SUPER GTの開幕前に出てきたこの発表、ただの話題づくりに見えて、実はかなり中身があります。パトロールNISMOがFRO車両になるということは、日産が“速さ”だけでなく“現場で使える信頼性”まで見せにきた、ということでもあるからです。
しかも舞台は岡山の開幕戦。レースファンほど見逃せないニュースでした。
🏁 パトロールNISMOがFROに採用された概要

2026年3月13日、日産自動車と日産モータースポーツ&カスタマイズは、新型パトロールNISMOをSUPER GTのファースト・レスキュー・オペレーション(FRO)車両として提供すると発表しました。
使用開始は岡山国際サーキットで行われる2026年シーズン第1戦からで、4月12日の決勝日には同地で贈呈式も予定されています。
FROは、アクシデント発生時にドライバー、ドクター、レスキュースタッフが乗車して現場へ急行するための車両です。
つまり今回の主役は“演出用のSUV”ではなく、“現場対応のための実戦車”なんですよね。
🚑 パトロールNISMOがFROに向く理由

ここで効いてくるのが、パトロールNISMOの成り立ちです。
ベースとなるY63型パトロールは7代目として2024年に登場し、3.5L V6ツインターボと9速ATを採用。


NISMO版ではそのVR35DDTTが495hp・700Nmまで引き上げられ、専用サスペンションやステアリング、空力パーツで応答性をさらに高めています。

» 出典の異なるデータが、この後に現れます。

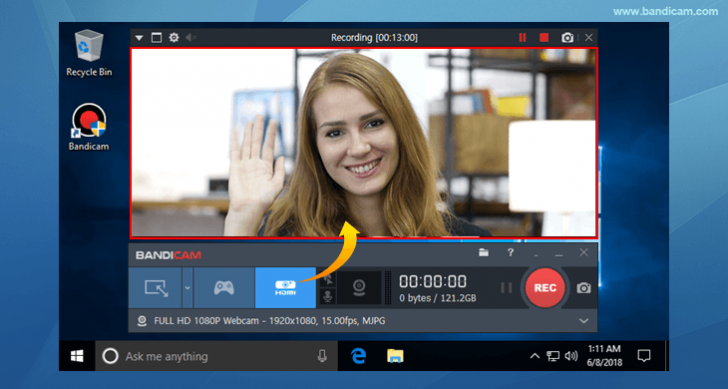Take a screenshot with main panel camera
Screen dimensions: 728x389
(x=584, y=288)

しかも公式説明では、ブレーキへ冷却風を導く新バンパーによりディスク温度を6%低減するとされており、ただ速いだけでなく、負荷がかかる場面での安定性まで意識した仕立てです。
FROに必要なのは派手さより、重い車体でも確実に加速し、落ち着いて止まり、乗員を安全に運べること。その条件にかなり真っすぐな仕様だと言えそうです。
🌍 パトロールNISMOが中東専用なのに日本で走る意味

今回いちばん面白いのはここかもしれません。
パトロールNISMOは2025年6月に中東で世界初公開されたモデルで、日産自身も「中東専用」と説明しています。つまり、今回の国内発表は日本での市販導入を告知したものではなく、あくまでSUPER GTのFRO車両としての提供が中心です。
逆に言えば、日産はその地域専用のフラッグシップ級NISMOを、日本のトップGTレースの安全運用に持ち込んだわけです。
これは単なる珍しい車両展示ではなく、「このモデルはブランドの象徴としてレース現場を任せられる」というメッセージにも見えます。
中東で磨いた性能と、日本のモータースポーツ現場がここでつながった。この文脈はかなり強いです。
🏎️ SUPER GT岡山開幕戦で注目したいこと

2026年のSUPER GTは全8戦で、開幕は4月11〜12日の岡山国際サーキット。大会名は「2026 AUTOBACS SUPER GT Round1 OKAYAMA GT 300km RACE」です。
だから今回のパトロールNISMOは、単なるニュースリリース上の存在ではなく、シーズンの空気が動き出す開幕戦の現場で初めて“役割を持って”登場することになります。
注目したいのは、贈呈式そのものよりも、FRO車両としてどういう存在感を見せるかです。
巨大SUVなのに動きがきびきびして見えるのか、NISMOらしい説得力がサーキットでどう立つのか。観客目線ではほんの一瞬の登場でも、印象はかなり残るはずです。
🔍 パトロールNISMO発表から見える日産の狙い

今回の話を深掘りすると、日産は“速いクルマを持っています”ではなく、“モータースポーツ由来の技術を、信頼性が問われる場面でも使えます”と見せているように感じます。
NMC社長のコメントでも、モータースポーツ部門とカスタマイズ部門の技術が一体化した象徴的なモデルだと位置づけられていました。しかも従来のY62型FRO車両からY63型へバトンを渡す流れまで明言されています。
話題性だけで終わらず、継続してSUPER GTを支える役割として出してきたのがポイントです。現時点で日本導入の詳細は確認できませんが、少なくともブランド発信としてはかなり上手い一手でした。レースファンにもSUVファンにも刺さる、いいニュースだと思います。